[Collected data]
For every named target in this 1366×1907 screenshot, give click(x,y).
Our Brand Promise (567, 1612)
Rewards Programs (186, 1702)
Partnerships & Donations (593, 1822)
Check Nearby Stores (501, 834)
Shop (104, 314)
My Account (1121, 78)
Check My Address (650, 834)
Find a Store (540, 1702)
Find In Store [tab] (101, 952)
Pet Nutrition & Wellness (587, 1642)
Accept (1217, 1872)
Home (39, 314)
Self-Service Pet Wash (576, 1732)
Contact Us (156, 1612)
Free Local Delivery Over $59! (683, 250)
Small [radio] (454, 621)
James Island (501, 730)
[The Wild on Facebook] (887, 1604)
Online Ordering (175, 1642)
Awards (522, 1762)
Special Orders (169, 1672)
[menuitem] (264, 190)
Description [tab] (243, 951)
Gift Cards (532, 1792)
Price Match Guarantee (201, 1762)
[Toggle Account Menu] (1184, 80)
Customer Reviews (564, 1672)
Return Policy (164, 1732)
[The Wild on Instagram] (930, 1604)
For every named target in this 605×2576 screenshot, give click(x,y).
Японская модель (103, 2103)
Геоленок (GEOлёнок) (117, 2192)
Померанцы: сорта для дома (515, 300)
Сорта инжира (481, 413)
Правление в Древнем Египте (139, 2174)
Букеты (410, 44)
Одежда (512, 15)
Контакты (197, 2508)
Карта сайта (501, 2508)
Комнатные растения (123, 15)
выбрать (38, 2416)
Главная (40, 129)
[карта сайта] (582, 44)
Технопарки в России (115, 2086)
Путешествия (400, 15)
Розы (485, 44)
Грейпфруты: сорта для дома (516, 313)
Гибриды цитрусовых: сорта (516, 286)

| TASK |
Whenever the string "named" turns up in a line of the data, copy that line.

| OUTPUT |
For every named target in this 1366×1907 screenshot, give click(x,y).
For every named target in this 605×2576 screenshot, give click(x,y).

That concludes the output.